Fred Clapp

Biographical details
- Born: February 17, 1885 Kinsley, Kansas, U.S.
- Died: October 14, 1967 (aged 82) Upland, California, U.S.

Playing career

Football
- 1907–1908: Southwestern (KS)
- Position: Tackle

Coaching career (HC unless noted)

Football
- 1909–1913: Southwestern (KS)
- 1926–1927: Chaffey

Basketball
- 1909–1914: Southwestern (KS)

Administrative career (AD unless noted)
- 1909–1914: Southwestern (KS)

Head coaching record
- Overall: 24–11–6 (college football) 39–24 (college basketball)

Accomplishments and honors

Championships
- Football 1 KCAC (1913)

= Fred Clapp =

American football and basketball coach

Fred Henry Clapp (February 17, 1885 – October 14, 1967) was an American college football and college basketball coach and educator.
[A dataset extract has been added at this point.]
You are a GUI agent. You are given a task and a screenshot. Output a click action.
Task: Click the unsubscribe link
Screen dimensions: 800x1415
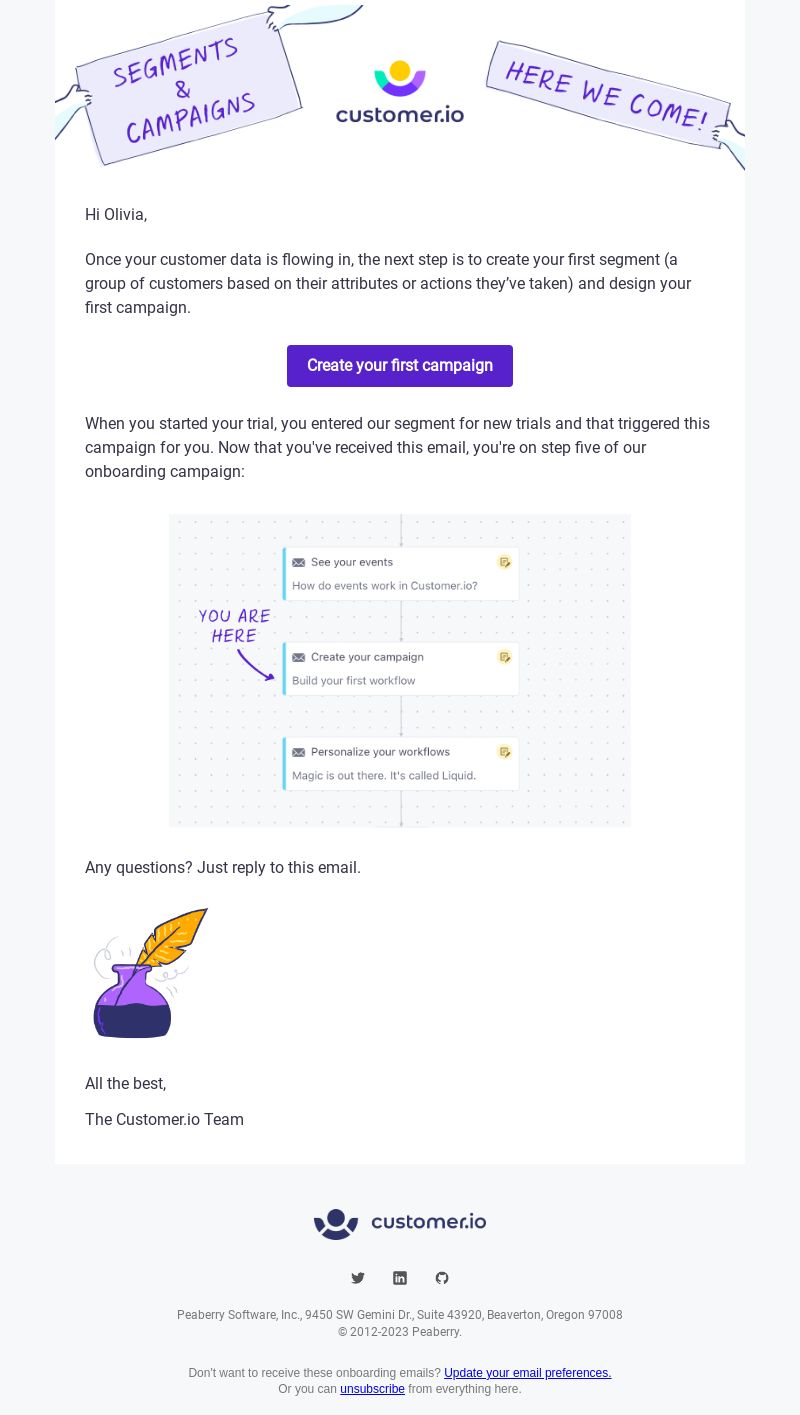point(372,1389)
He was the fifth head football coach at the Southwestern College in Winfield, Kansas, serving for five years, from 1909 to 1913, and compiling a record of 24–11–6. Clapp was also the also the head basketball coach at Southwestern and was the second person on record to hold that post. He coached the basketball team for five seasons, from 1909 to 1914, tallying a mark of 39–24.

Clapp attended Southwestern College, where played football and competed on the track team. In 1909, he was hired as physical director and football coach at his Alma mater. Clapp also coached track at Southwestern. He left the school in 1914 to take one-year leave of absence.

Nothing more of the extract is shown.